-- Exercise description --
Retype everything from the line containing "Minimize the left chat window" down to the line containing "pyautogui.click(x=226, y=10)", ends included, and nothing else.

-- Input data --
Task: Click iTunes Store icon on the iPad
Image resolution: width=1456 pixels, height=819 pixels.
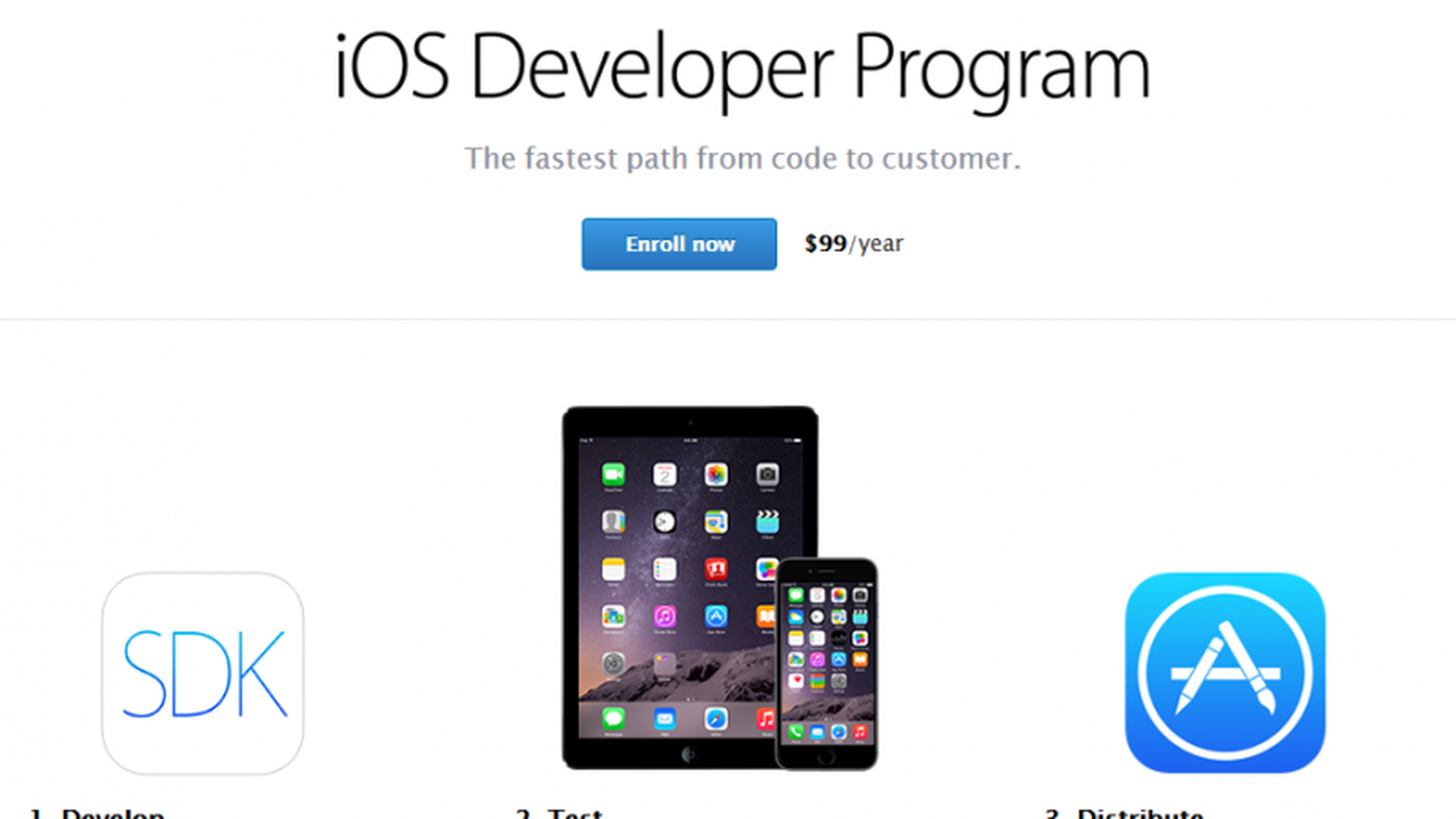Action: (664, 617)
==
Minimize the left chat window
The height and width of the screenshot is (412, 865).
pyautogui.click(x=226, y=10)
==
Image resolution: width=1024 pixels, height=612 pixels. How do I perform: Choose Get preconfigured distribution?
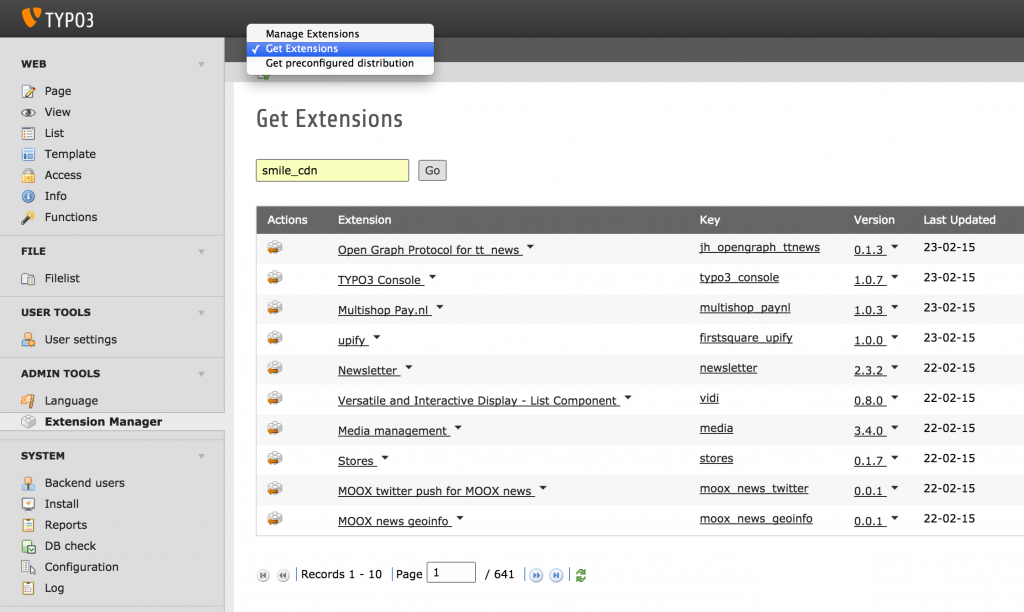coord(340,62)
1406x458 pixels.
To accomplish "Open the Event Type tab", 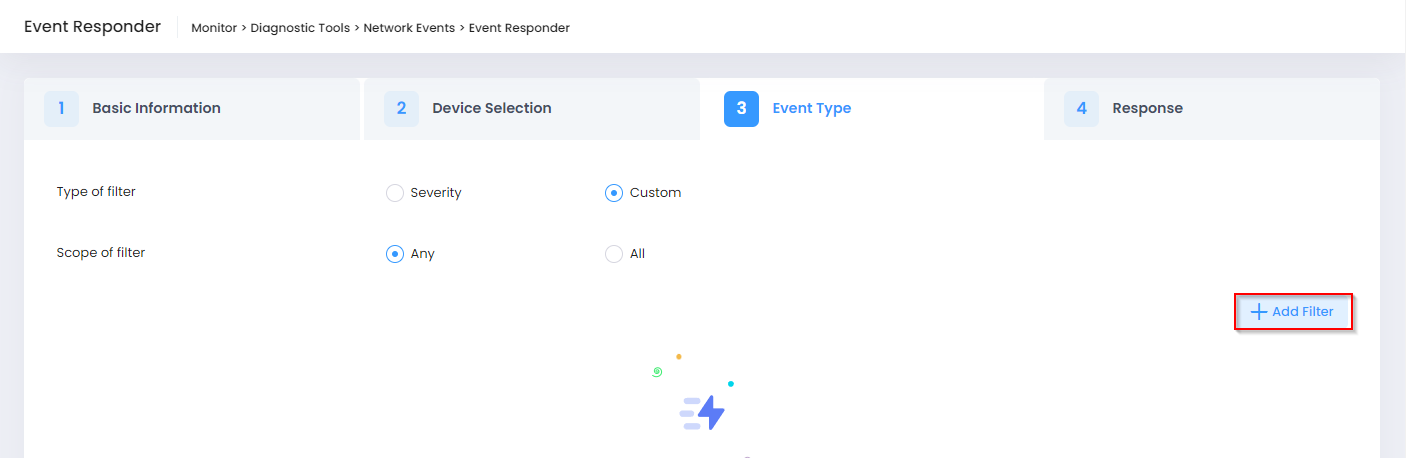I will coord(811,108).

-- Response --
Minimize the left chat window
The height and width of the screenshot is (412, 865).
pyautogui.click(x=226, y=10)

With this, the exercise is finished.